Haftar forces repel attack but oil depot closes
Clashes between the Libyan National Army and rival groups on Thursday closed Libya’s largest oil depot and a neighbouring refinery.
At dawn, the extremist-leaning Benghazi Defence Brigades attacked Sidra oil port and Ras Lanuf terminal in the central coastal region, although they were later beaten back by the National Army, led by Field Marshal Khalifa Haftar.
The Brigades were backed by the militia leader Ibrahim Jadhran, whose fighters include remnants of his Petroleum Facilities Guards and mercenaries from sub-Saharan Africa.
Mr Jadhran gained notoriety between 2013 and 2016 when his forces blockaded Sidra, which oil officials said cost Libya US$100 billion (Dh3.67bn) in lost revenue.
At least two storage tanks in Ras Lanuf were hit by shelling in the attempt to seize the terminals from Field Marshal Haftar’s forces. In a video on social media, Mr Jadhran boasted of widespread tribal and mercenary support and threatened further assaults.
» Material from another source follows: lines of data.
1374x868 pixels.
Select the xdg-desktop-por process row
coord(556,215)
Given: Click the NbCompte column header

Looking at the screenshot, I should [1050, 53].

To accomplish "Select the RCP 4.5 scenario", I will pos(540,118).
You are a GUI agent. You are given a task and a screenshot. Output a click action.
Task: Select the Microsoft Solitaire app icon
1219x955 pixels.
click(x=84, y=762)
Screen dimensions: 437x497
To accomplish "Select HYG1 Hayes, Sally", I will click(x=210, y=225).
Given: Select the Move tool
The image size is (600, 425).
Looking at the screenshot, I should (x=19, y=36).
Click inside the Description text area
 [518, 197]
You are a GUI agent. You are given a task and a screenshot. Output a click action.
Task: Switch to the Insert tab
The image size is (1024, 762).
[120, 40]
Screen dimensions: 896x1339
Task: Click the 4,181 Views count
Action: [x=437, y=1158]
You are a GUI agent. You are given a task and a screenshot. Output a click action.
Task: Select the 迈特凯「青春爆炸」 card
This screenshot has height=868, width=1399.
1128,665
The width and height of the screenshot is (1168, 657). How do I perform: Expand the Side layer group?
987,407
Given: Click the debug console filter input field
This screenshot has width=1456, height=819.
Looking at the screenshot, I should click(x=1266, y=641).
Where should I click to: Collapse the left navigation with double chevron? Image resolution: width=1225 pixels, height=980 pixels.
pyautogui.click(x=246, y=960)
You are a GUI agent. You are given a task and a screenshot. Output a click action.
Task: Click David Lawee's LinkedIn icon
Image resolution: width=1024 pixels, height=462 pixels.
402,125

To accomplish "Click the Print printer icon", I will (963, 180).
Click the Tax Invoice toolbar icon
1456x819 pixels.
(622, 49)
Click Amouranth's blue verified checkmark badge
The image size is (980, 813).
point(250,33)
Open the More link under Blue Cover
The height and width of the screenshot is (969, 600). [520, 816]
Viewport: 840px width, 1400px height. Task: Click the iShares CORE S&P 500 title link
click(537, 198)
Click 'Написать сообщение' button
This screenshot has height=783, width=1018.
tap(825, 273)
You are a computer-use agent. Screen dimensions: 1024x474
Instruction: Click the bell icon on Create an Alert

Peter Millett, a former British ambassador to Libya, said: “Jadhran’s offensive in the oil crescent serves no one except his own selfish greed. Bad for Libya. Without sustained oil production … rebuilding Libyan economy won’t be possible.”
In September 2016, Mr Jadhran, who had tried to sell oil to North Korea, was pushed out of Sidra and Ras Lanuf by the Libyan National Army. In March last year, the Brigades briefly recaptured the oil crescent region but air strikes and LNA offensives succeeded in ousting Mr Jadhran.
The attack came two days after the National Army carried out air strikes on militants 60 kilometres south of Sirte. Maj Gen Ahmed Mismari, the LNA spokesman, said the group included Brigades fighters and mercenaries.
Fighters have profited from the security vacuum in Libya’s central desert regions, setting up training camps and launching sporadic attacks. Intelligence and military officials told The National these included ISIS and Al Qaeda.
Oil production, Libya’s most vital asset, appeared to be recovering. Output has hovered at about a million barrels per day for a year.